胸ボタン外して腕まくり…打席で投手を“威嚇” 「びびらせろ」指揮官から異例の指令

現役時代に広島で活躍した浅井樹氏【写真:山口真司】
現役時代に広島で活躍した浅井樹氏【写真:山口真司】

浅井樹氏は広島一筋17年間プレー…現在は女子野球振興などに尽力

 左打席に入ると、ユニホームの袖をまくって太い二の腕を相手投手に見せつけた。“さあかかってこい”と言わんばかりのポーズ。かつて、このポーズをルーティンにしていたのが元広島外野手の浅井樹氏だ。1989年ドラフト会議で6位指名され、富山商から入団。6年目に1軍に定着し、NPB通算1070試合に出場。左の代打の切り札としてもチームに貢献した。現在は球団初の専属指導者として「女子野球振興」や「カープ浅井打撃塾」などで活躍中の浅井氏に17年間の現役生活などを振り返ってもらった。

 野村謙二郎内野手、江藤智内野手、前田智徳外野手、金本知憲外野手、緒方孝市外野手……。メジャーのシンシナティ・レッズになぞらえて「ビッグレッドマシン」と呼ばれた1996年の広島打線のメンバーは実に強力だった。いずれもその後、数字を積み重ねて日本球界を代表する選手になった。そんな面々と、ともに戦っていたのが当時24歳の浅井氏だ。その年は103試合に出場し、124打数42安打の打率.339、6本塁打、28打点の成績を残した。

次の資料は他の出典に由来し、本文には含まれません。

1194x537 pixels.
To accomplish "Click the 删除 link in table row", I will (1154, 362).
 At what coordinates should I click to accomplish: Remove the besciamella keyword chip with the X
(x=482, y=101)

 ライト、レフト、ファーストを守り、スタメン、代打、守備固め。どんな役割でも全力でチームに貢献した。「1軍に上がって2年目みたいなものでしたけど、ミムさん(三村敏之監督)に重要な仕事を与えてもらって、しかもチームも強かったし、あのメンバーだったしね。まだ自分は発展途上でしたけど、毎日が充実していました。今思えば、あの環境にも感謝ですよね」。そんな浅井氏のことで大いに話題になったのが、腕まくりポーズだ。

「2軍の時からやっていたんです。プロ2年目(1991年)くらいかな。2軍監督だったミムさんに言われたんです。『お前、どうせ打てないんだから、威嚇しろ、胸のボタンも1個外して、腕をまくってびびらせろ』って」。浅井氏の体のごつさは一目瞭然だったが、三村2軍監督は、とにかく何かしらのきっかけを与えたかったようだ。